I replayed emperor tomato ketchup at the weekend just to see if i was neglecting a lost classic in my collection. it's good - especially the opener and noise of carpet - but it still fails to move me. Ping Pong remains classic because of the way it offset that diddly pop tune with a marxist analysis in the lyrics.

dr x o'skeleton, Monday, 16 January 2006 15:37 (eighteen years ago) link

two months pass...
I've been listening to Cobra and Phases Group a bit lately, and I'm liking it better than I remembered it. (Also, complaints about an album's length = duddest of all dud criticisms. If it's good, then who cares how long it is? Just listen to as much as you want to, and then turn it off! That's what I do.)

o. nate (onate), Wednesday, 22 March 2006 19:35 (eighteen years ago) link

Classic that turned into dud.

doron, Thursday, 23 March 2006 13:56 (eighteen years ago) link

Cobra and Phases Group ... I don't understand the hatred towards this album. IMO it's better than Emperor Ketchup.

Anyway--Stereolab: Classic.

sonore (sonore), Friday, 24 March 2006 03:45 (eighteen years ago) link

C&P is the point where i all but gave up on them. i can't bear that album.

electric sound of jim (and why not) (electricsound), Friday, 24 March 2006 03:50 (eighteen years ago) link

Out.

Ned Raggett (Ned), Friday, 24 March 2006 03:50 (eighteen years ago) link

I don't rate C&P as highly as I did when it came out. If the songs on C&P had been produced more like "Sound Dust" (less quirk, more muscle) then it would have been a much better record.

NoTimeBeforeTime (Barry Bruner), Friday, 24 March 2006 05:44 (eighteen years ago) link

three months pass...
Needed to revive this to declare my undying love for Stereolab!

These records are all classics:
Peng!
TRNBWA
ETK
D&L
Sound-Dust

Plus all their singles comps are great, and they are a terrific live band.

Cobra and Phases could almost be a classic as well, but it needs to be about 4 or 5 songs shorter, and the production needs to be improved in some places.

The more recent stuff, Margerine and Fab Four Suture, are a bit weaker for me. I miss the presence of Mary and I think the production is way too busy. However, the tracks on these two came across really well in a live setting.

Matt Olken (Moodles), Friday, 14 July 2006 16:23 (seventeen years ago) link

Love love their mid-period (post-kraut, pre-Mary's death). Dated to say the least, but it'll age well in my collection.

Rev.

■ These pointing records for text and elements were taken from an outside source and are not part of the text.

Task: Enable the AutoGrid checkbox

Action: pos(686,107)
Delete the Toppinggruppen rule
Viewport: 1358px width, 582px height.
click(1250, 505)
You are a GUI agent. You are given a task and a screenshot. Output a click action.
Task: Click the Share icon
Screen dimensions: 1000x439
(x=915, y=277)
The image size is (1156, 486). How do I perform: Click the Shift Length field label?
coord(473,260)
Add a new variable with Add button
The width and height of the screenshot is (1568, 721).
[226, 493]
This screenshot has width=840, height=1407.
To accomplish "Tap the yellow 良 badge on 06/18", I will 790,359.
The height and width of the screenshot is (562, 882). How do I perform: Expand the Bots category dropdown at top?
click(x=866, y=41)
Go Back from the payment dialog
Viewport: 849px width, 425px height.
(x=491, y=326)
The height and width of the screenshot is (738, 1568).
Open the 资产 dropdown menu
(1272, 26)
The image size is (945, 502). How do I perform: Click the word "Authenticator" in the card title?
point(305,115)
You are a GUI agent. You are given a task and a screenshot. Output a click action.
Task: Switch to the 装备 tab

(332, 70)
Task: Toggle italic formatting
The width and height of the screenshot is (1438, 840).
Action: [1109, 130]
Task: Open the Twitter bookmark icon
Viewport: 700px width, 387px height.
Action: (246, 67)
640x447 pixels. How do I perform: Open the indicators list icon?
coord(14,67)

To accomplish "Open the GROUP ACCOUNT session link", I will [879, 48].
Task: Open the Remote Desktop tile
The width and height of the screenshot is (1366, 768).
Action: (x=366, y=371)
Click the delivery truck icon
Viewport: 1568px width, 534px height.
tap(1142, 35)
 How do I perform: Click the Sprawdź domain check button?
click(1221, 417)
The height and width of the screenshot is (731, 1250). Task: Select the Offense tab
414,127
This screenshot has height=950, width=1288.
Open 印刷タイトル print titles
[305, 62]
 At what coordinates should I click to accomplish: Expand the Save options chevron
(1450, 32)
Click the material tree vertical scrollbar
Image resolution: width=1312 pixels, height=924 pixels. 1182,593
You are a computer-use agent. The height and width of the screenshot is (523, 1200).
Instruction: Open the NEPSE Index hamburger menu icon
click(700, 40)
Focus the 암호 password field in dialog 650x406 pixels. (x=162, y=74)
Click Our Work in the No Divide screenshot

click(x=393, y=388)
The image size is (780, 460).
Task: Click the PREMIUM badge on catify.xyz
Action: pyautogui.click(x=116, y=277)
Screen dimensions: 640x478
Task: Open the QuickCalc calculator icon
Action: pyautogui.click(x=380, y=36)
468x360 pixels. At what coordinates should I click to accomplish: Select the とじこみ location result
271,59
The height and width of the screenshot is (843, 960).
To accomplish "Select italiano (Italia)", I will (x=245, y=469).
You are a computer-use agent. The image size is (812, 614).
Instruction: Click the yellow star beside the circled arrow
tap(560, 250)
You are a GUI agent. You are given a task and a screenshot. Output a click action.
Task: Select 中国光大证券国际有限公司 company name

PappaWheelie (PappaWheelie 2), Friday, 14 July 2006 19:40 (seventeen years ago) link

i liked the kraut.

mookieproof (mookieproof), Saturday, 15 July 2006 00:18 (seventeen years ago) link

classic.. all of it

cutty (mcutt), Saturday, 15 July 2006 00:19 (seventeen years ago) link

all of it classic.

stereolab's music takes me to a future place that we shall never know, a clean beautiful one.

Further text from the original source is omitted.